TASK TO CARRY OUT —
Pictures do not belong in your copy. Repeat all the other data exactly.

++++++++

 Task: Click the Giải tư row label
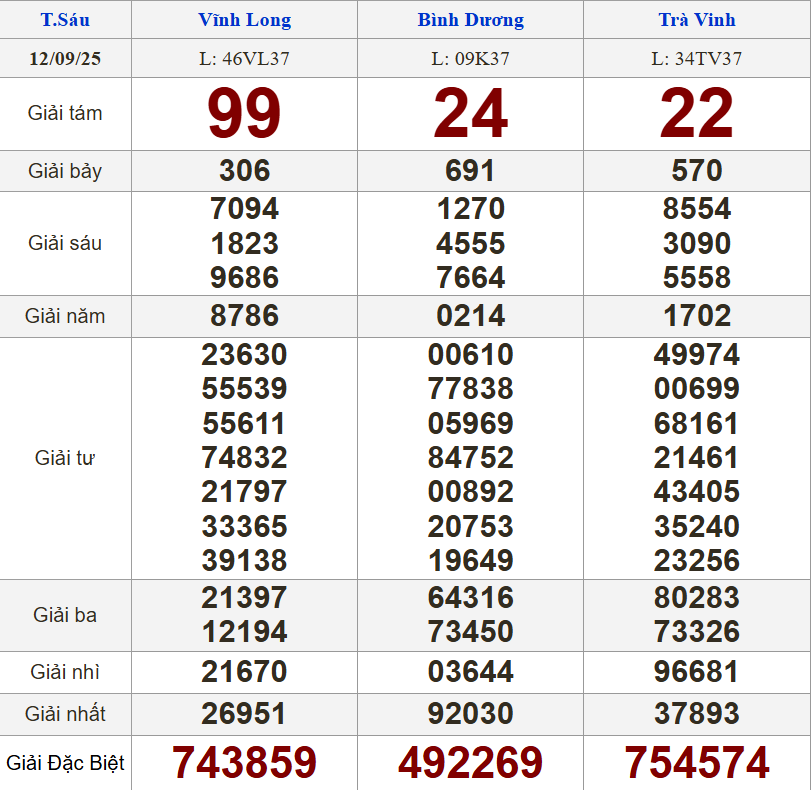[65, 458]
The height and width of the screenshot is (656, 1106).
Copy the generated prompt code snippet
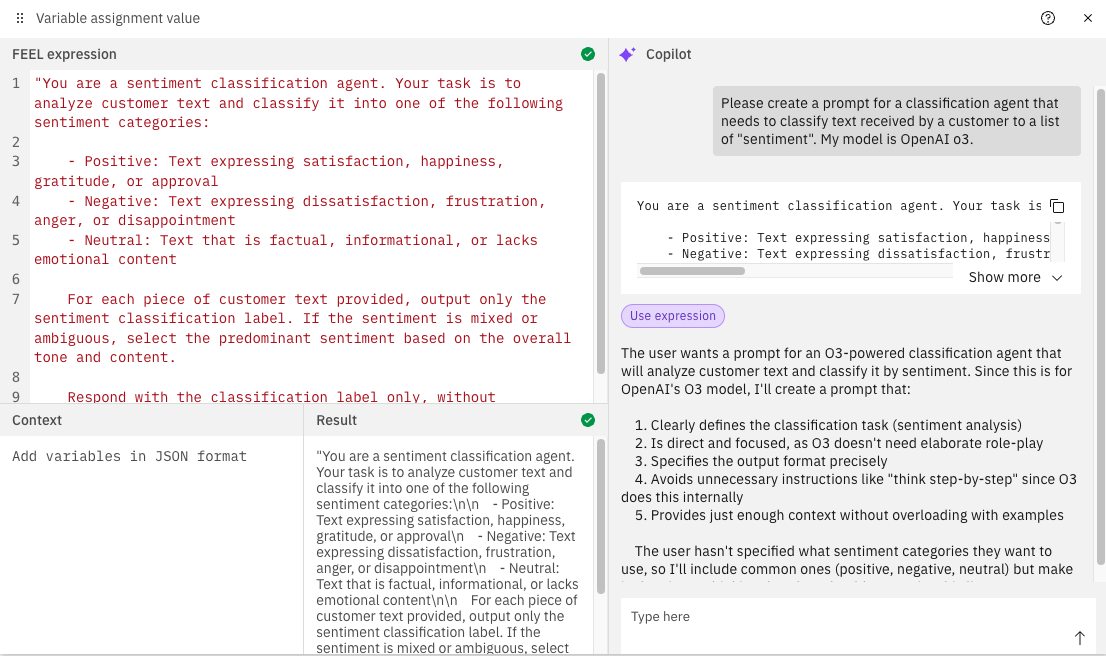[x=1057, y=206]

++++++++

SOLUTION TO THIS PROBLEM —
 Task: Click the Giải tư row label
[65, 458]
The height and width of the screenshot is (656, 1106).
Copy the generated prompt code snippet
[x=1057, y=206]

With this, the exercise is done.